━━ DATA TO USE

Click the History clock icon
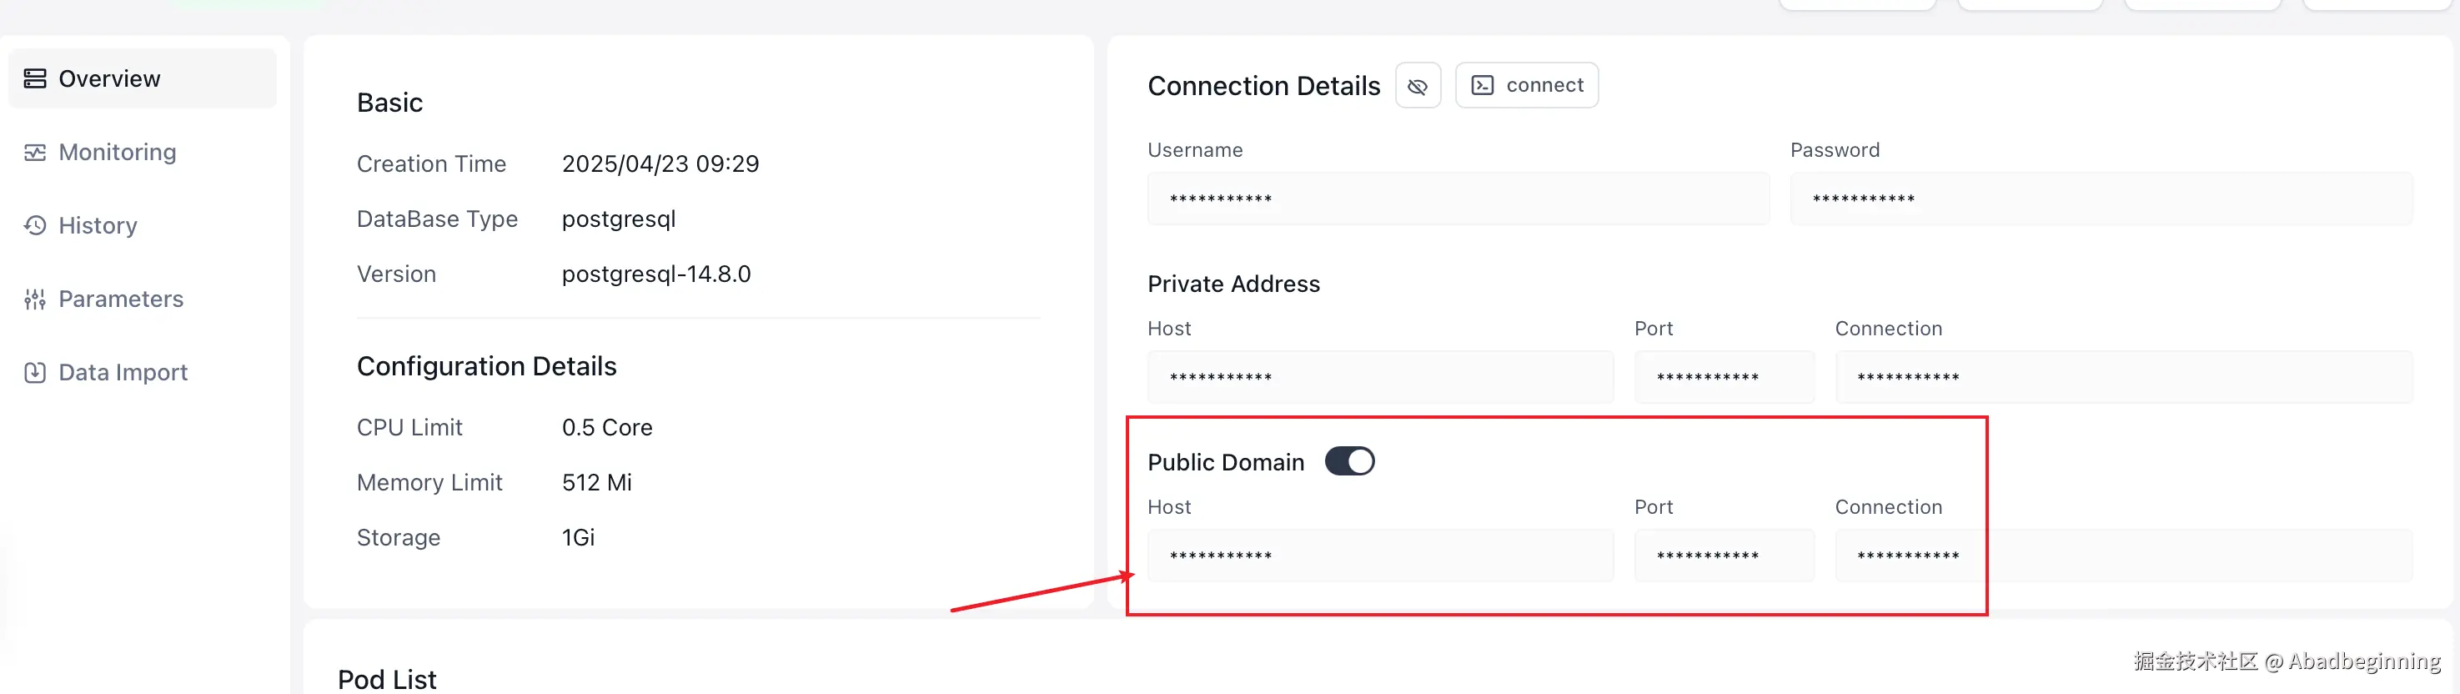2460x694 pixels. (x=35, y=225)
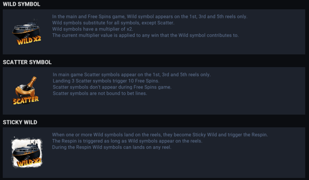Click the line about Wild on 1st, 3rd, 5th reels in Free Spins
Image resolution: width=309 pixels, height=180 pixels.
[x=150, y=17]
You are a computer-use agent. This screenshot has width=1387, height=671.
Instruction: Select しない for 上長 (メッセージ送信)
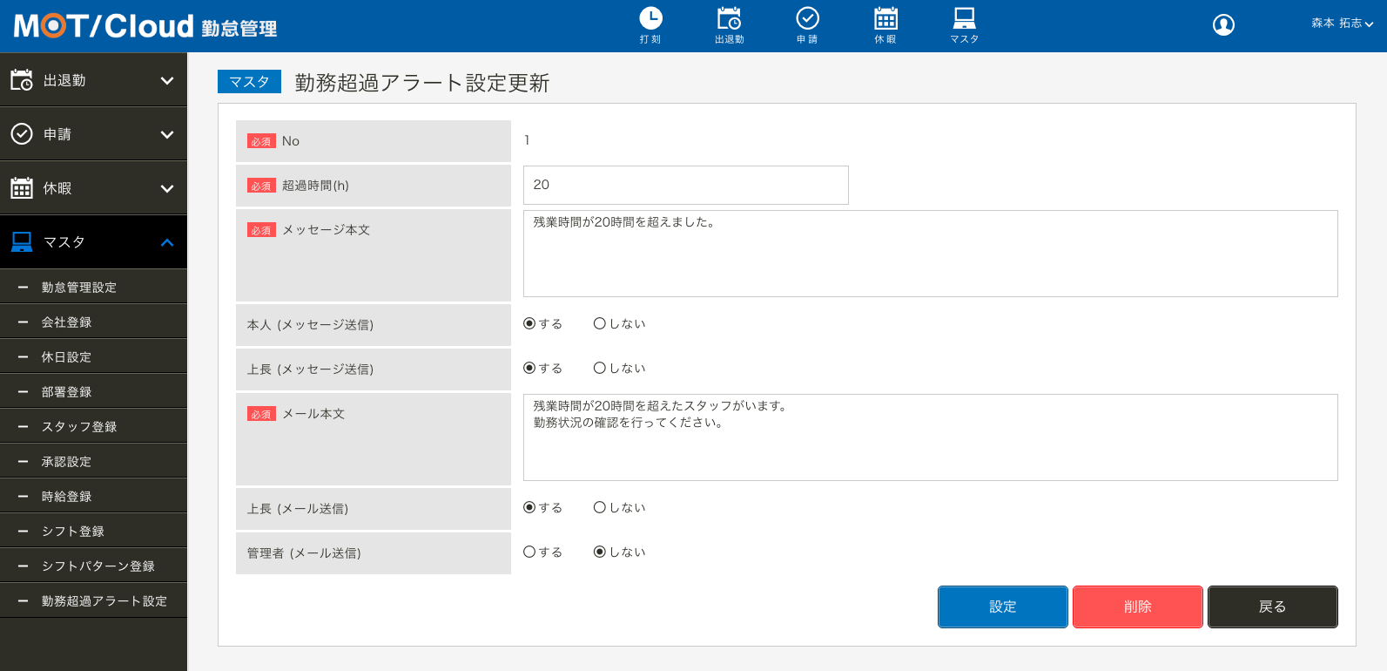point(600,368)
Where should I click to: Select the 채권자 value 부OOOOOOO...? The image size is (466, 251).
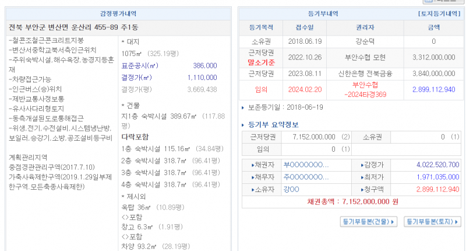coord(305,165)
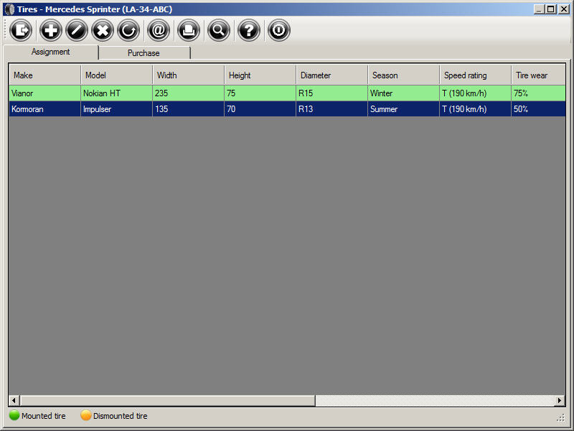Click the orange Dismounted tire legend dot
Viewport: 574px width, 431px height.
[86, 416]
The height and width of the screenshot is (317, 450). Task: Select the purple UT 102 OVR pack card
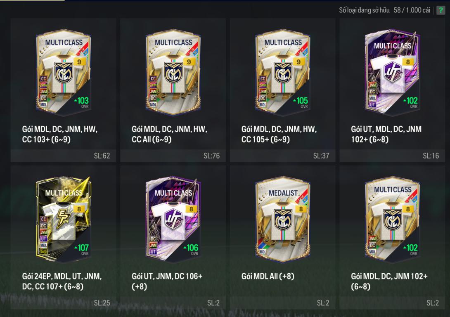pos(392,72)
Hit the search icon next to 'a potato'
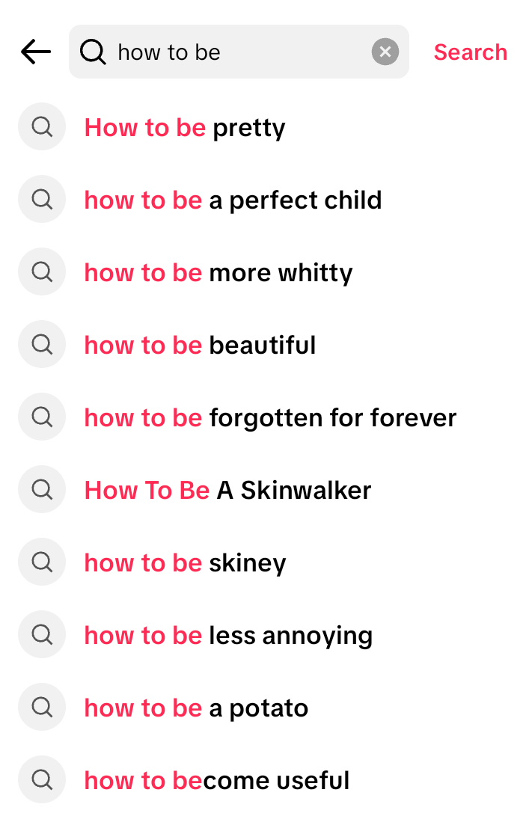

━━━━

-- WRITTEN TASK --
Print the data above again line for line, without changing anything. Omit the pictures.

-- ANSWER TO THE TASK --
Click the History clock icon
2460x694 pixels. (x=35, y=225)
Click the line about Wild on 1st, 3rd, 5th reels in Free Spins
Image resolution: width=309 pixels, height=180 pixels.
[x=150, y=17]
You are a computer-use agent. This screenshot has width=1387, height=671.
Instruction: Select しない for 上長 (メッセージ送信)
point(600,368)
Where should I click to: Select the 채권자 value 부OOOOOOO...? The image size is (466, 251).
coord(305,165)
Click the orange Dismounted tire legend dot
Viewport: 574px width, 431px height.
[86, 416]
The height and width of the screenshot is (317, 450). Task: Select the purple UT 102 OVR pack card
pos(392,72)
Hit the search icon next to 'a potato'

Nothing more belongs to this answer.